Climate change and its effects are dispersed temporally and spatially. Ethical implications due to spatial dispersion: those causing the problem are not in the same physical space as those experiencing the worst of its effects. Temporal ethical implications relate to greenhouse gas emissions affecting future generations more than they will affect the current population. This notion of pushing climate change impacts on future people poses epistemic difficulties, complicating a firsthand feeling of cause and effect, which could undermine motivation to respond.

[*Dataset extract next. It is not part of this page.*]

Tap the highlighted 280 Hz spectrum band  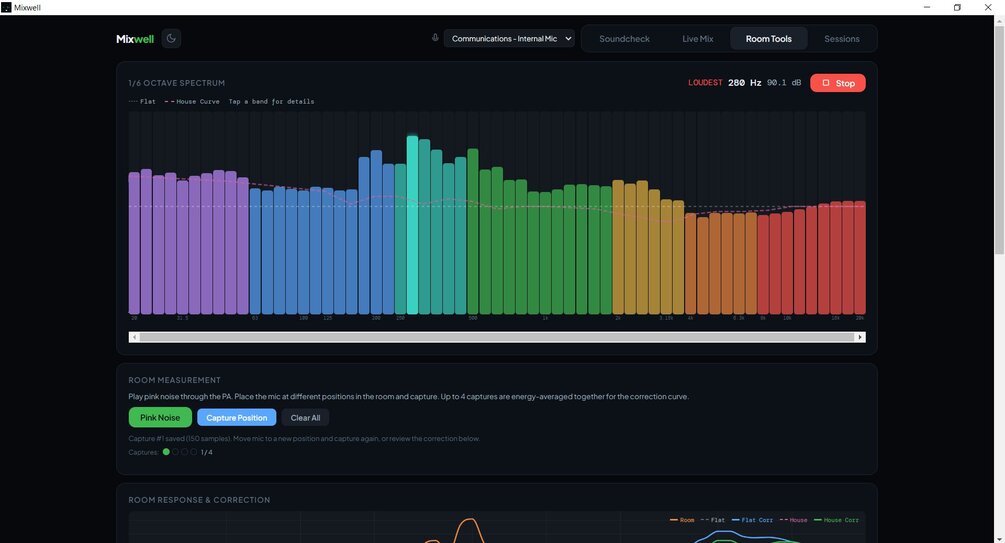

Institutional inadequacy also complicates the issue. Democratic political institutions have short time horizons which are at odds with the timescale of global climate change. Politicians are concerned about voter support for upcoming election cycles, a scale of a few years, where climate change demands longer timescales of hundreds to thousands of years. Quick, problematic fixes tend to be favored over long term, substantial solutions as a result.

== Economics ==
Economists propose prioritizing adaptation over mitigation due to high costs associated with mitigation in spite of the philosophical limitations of conventional economic analyses. Such analyses discount future generations, failing to consider all (future and present) relevant costs and benefits of climate change mitigation. Henry Shrue argues that the "no harm principle" gives us reason for acting on climate change, despite the uncertainty of future impacts.

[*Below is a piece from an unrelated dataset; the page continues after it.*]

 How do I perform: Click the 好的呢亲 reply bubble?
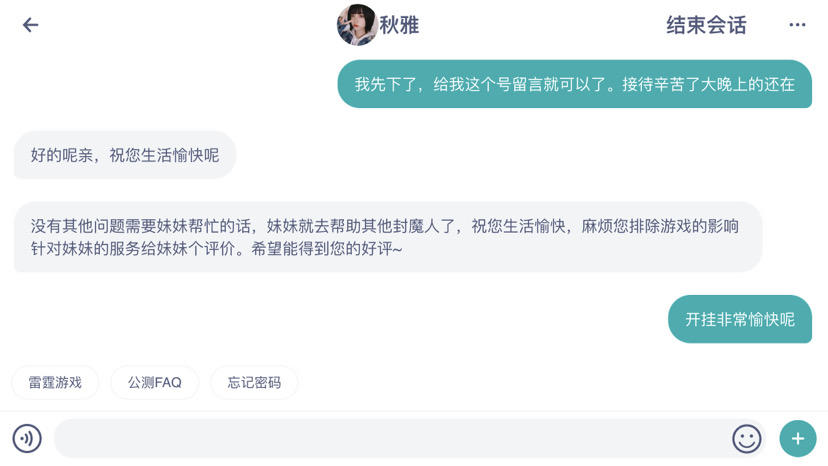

Temporal discounting in economics is relevant to climate change ethics due to the temporal dispersion of its effects. Economists use discount rates to determine the value of future goods because it is assumed that the global economy will continue to grow and future people will have more goods than current people. The more goods you have, the less valuable any one good is, hence, it is discounted. Using different discount rates, economists can share different conclusions regarding how much of the global budget should be dedicated to climate change mitigation, adaptation, or other expenditures. Prioritarianism offers one ethical justification for imploring a high discount rate; future people will be better off than we are today, benefiting people today is more valuable than benefiting future people. Utilitarianism on the other hand, favors a lower discount rate (or none) under the idea that benefits to future people are equally valuable as benefits to current people.

== Human rights ==

Climate change threatens the basic human rights of individuals and communities globally. It also violates human rights, including the right to life, health, food, water, security, and shelter. Moreover, climate change accelerates existing inequalities, disproportionately affecting vulnerable populations. In ethics, adopting a rights-based approach to climate change that recognizes the link between climate change and human rights would provide a useful framework.

A moral threshold approach to climate change identifies the minimum standards required to ensure that human rights are not violated by climate change. This approach also involves identifying the responsibilities of different actors in addressing climate change across the spectrum: states, corporations, and individuals.

States must take action to address climate change as the primary source of greenhouse gas emissions. Similarly, corporations must reduce their emissions and contribute to sustainable development. Individuals can adopt sustainable lifestyles. They can advocate for policies that address climate change.